Instructions to follow – Nothing but the lines from the one containing "686x386 pixels." through the last line of the data below should be returned, each copied exactly.

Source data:
Start of Block
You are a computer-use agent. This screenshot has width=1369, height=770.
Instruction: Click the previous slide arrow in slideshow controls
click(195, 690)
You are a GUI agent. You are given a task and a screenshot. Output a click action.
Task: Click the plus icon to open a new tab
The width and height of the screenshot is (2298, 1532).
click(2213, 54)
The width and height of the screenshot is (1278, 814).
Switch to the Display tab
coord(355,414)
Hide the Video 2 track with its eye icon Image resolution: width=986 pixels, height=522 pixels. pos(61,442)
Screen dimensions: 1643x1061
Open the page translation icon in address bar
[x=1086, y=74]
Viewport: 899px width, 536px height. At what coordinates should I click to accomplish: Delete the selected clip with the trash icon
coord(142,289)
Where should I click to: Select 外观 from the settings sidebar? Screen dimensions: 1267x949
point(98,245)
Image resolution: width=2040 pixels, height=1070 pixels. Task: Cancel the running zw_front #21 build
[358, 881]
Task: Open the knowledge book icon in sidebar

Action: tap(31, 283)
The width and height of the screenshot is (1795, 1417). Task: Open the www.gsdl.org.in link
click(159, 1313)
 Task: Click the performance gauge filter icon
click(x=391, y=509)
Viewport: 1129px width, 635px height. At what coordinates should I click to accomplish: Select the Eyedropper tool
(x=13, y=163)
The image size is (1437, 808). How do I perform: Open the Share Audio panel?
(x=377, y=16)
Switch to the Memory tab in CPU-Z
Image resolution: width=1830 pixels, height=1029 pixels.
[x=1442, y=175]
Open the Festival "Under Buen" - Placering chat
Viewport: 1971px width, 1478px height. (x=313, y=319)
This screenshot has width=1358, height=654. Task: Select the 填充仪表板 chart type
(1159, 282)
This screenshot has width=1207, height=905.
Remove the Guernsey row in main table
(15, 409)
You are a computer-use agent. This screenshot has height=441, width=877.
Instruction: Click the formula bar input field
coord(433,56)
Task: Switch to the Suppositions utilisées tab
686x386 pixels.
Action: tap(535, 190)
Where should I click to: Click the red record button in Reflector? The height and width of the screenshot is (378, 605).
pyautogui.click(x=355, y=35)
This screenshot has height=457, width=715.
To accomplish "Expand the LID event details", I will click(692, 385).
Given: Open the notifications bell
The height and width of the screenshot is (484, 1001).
End of Block
Solution for this task –
686x386 pixels.
Action: tap(535, 190)
Where should I click to: Click the red record button in Reflector? The height and width of the screenshot is (378, 605).
pyautogui.click(x=355, y=35)
This screenshot has height=457, width=715.
To accomplish "Expand the LID event details", I will click(692, 385).
Given: Open the notifications bell
The height and width of the screenshot is (484, 1001).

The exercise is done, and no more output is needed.